When I got my first apartment in New York – a hole in the wall in East 87th Street between Lex and Third my roommate worked for Morgan Guaranty which was just down the Road of Life from Piping Rock.
He was a guy with a generous trust fund, a Social Register listing, and his parents had a mile long driveway out in Westbury. He went into the office at nine and was out by three. Then, almost by genetic predisposition, he headed for the Racquet and Tennis Club for some squash and whatever, followed by an extra dry martini at the bar. He also got his job through family connections. Just like everybody else he knew or was related to. Because that was what a banker was. He was 25.
The brokerage houses also had names of the families who owned them. White Weld, McDonnell & Co., Salomon Brothers Hutzler, Lehman; Harris Upham, Loeb Rhodes; Stiegletz, Hornblower Weeks, Hemphill Noyes, Merrill Lynch Pierce Fenner and Beane. Yes, Mr. Beane (later replaced by Mr. Smith). Even the newcomers like Donaldson, Lufkin and Jenrette, the hotshots of the 60s were three individual guys. They were not considered bankers in the general public consciousness although some were legitimately -- by definition -- investment bankers.
A bank was a temple of thrift, above the fray, vaulted cathedral ceilings protecting a large vault with a shiny round four foot thick polished steel door. Financial sanctity.
That’s gone.

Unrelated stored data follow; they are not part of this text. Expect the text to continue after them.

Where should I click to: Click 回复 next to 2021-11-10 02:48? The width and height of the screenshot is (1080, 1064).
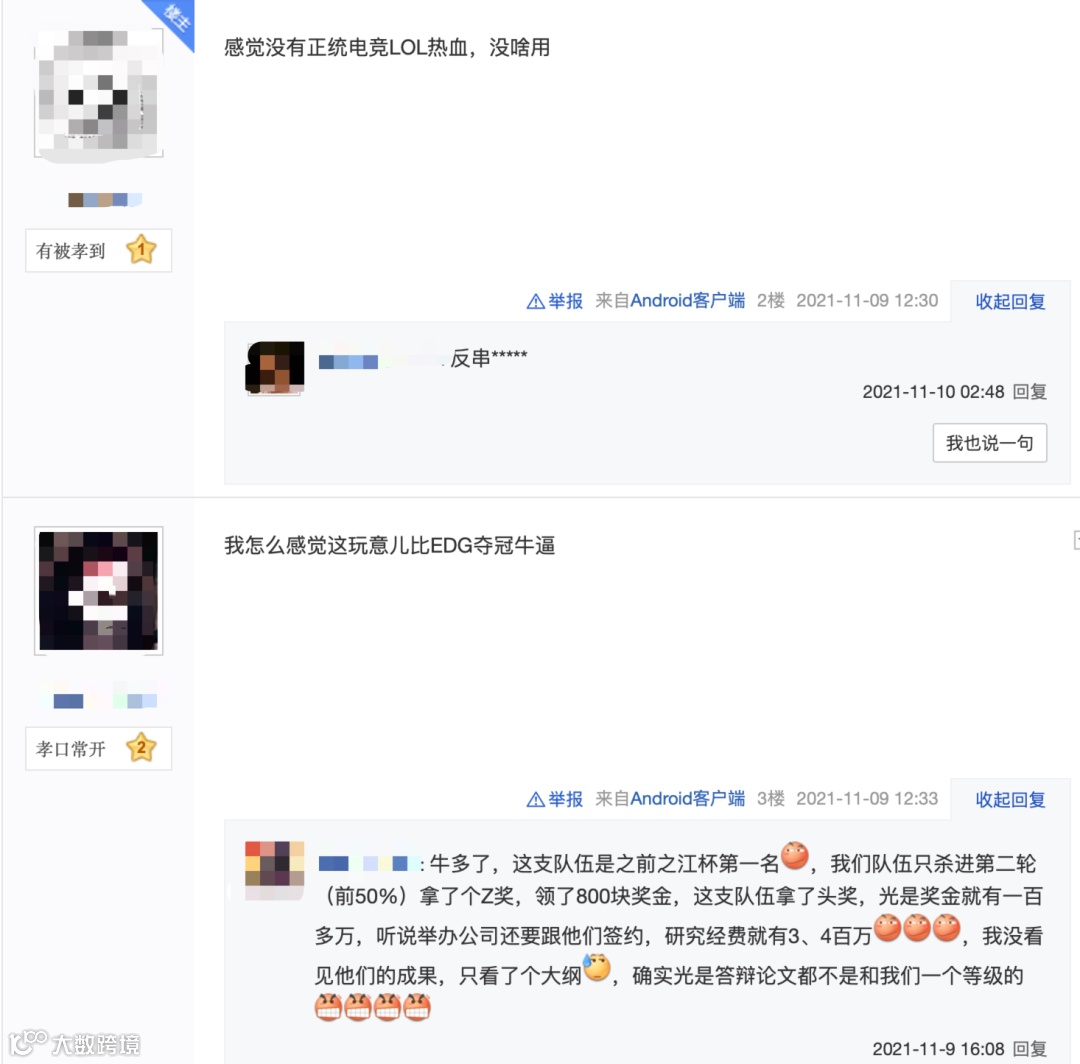[x=1030, y=392]
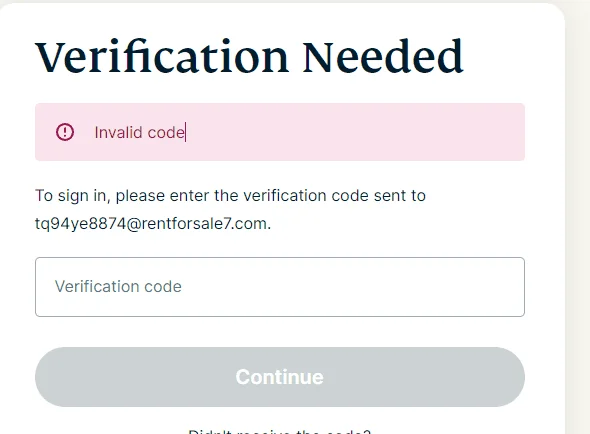Click the white "Continue" label text

tap(280, 377)
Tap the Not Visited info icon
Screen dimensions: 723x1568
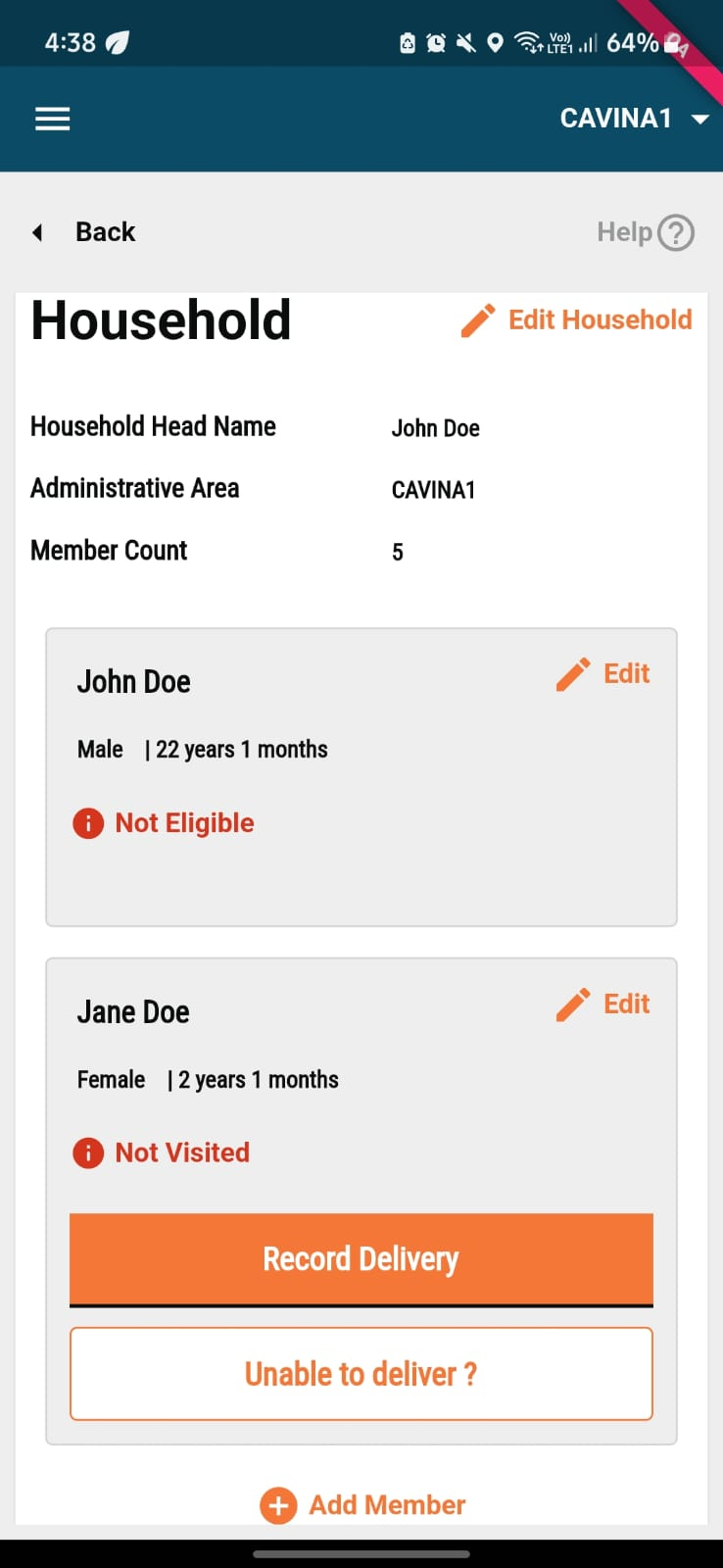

A lot of it left long ago. Three of Cipiriani’s biggest event venues in Manhattan now were once grand banks. They exuded confidence. Few doubted it.

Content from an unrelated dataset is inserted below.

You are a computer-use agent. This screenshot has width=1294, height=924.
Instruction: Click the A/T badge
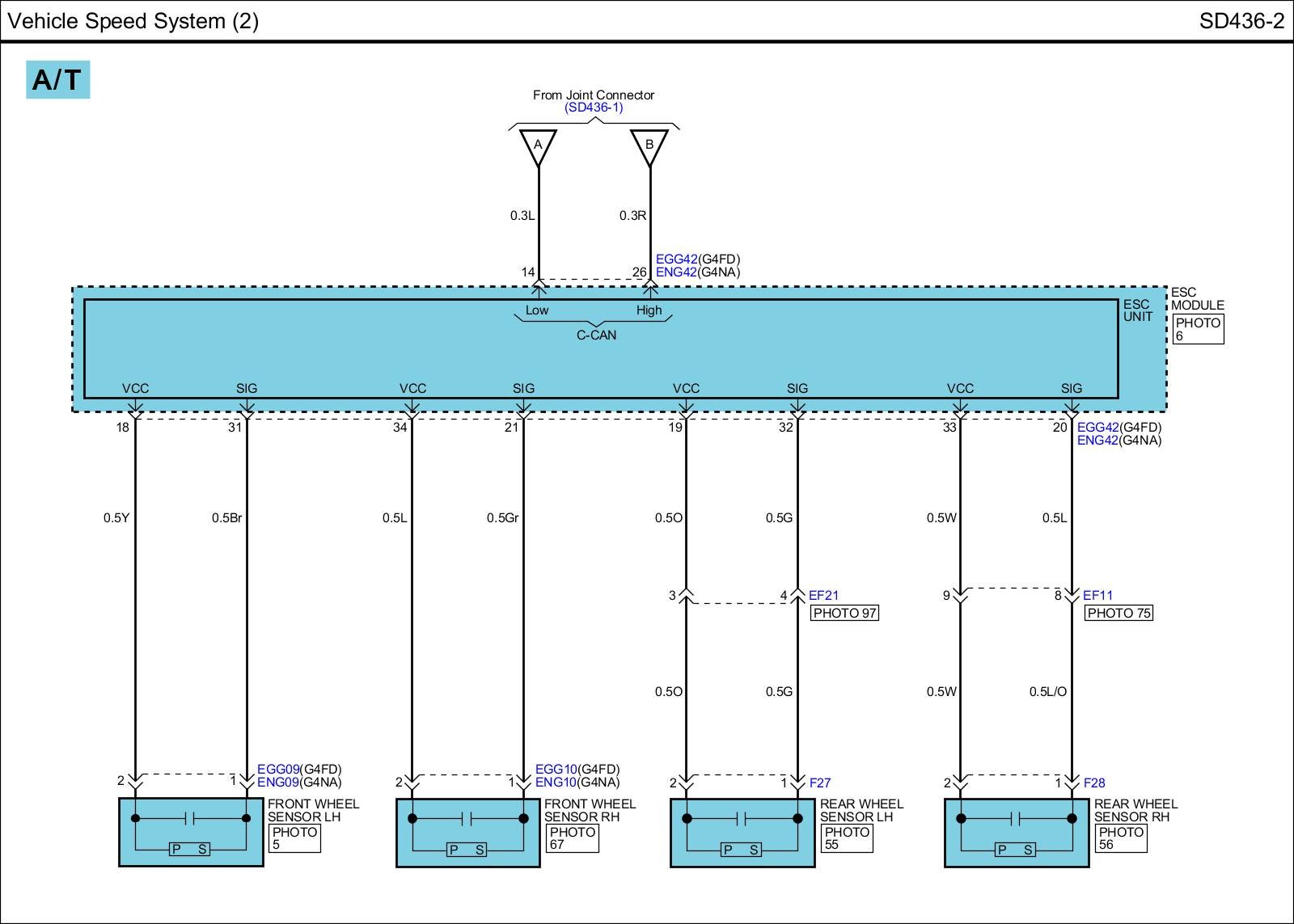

But I am referring to prosperous times in the United States especially. The big war was over. The Depression was over too. This was the real morning in America in the second half of the 20th century.

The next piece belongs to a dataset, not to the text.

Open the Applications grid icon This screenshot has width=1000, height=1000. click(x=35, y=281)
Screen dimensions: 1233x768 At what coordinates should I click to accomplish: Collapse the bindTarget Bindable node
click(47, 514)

However, since then, we’ve changed. “Money changes people,” my incisive friend, the late Dorothy Hirshon used to say, adding, “and quickly.”
She didn’t think much of that kind of transformation. Another bright and financially wise friend of mine explained the current situation thusly: “Liquidity depends on confidence, and that is evaporating rapidly. How do the authorities create confidence once it's lost?”
Possibly through the banks. Confidence, it is believed, is cultivated by the banks. This may be what’s influencing current official thinking. Confidence also comes from certainty of self, unencumbered by the self-delusion that believes the lie. Always a problem.
Banks, shmanks, the social calendar in New York is full. Last night there were two significant events involving many of the same prominent New Yorkers. Over at Rockefeller University on York Avenue, the New York Stem Cell Foundation finished up the first day of its 3rd Annual Translational Stem Cell Research Conference. This very serious business is taken very seriously by a number of leaders and lay people in the city. This conference is aimed to demonstrate the potential of stem cell research to advance cures for the major diseases of our time. This is such an enormous concept that it looks, on the whole, so simple. Like last night most beautiful moon.
The conference is designed for those with an interest in stem cell research, including physicians, researchers, clinical investigators, professors, government and health officials, postdoctoral fellows, and graduate students. Yesterday’s panels were designed specifically to reach a broader audience, to expand the public consciousness of the matter.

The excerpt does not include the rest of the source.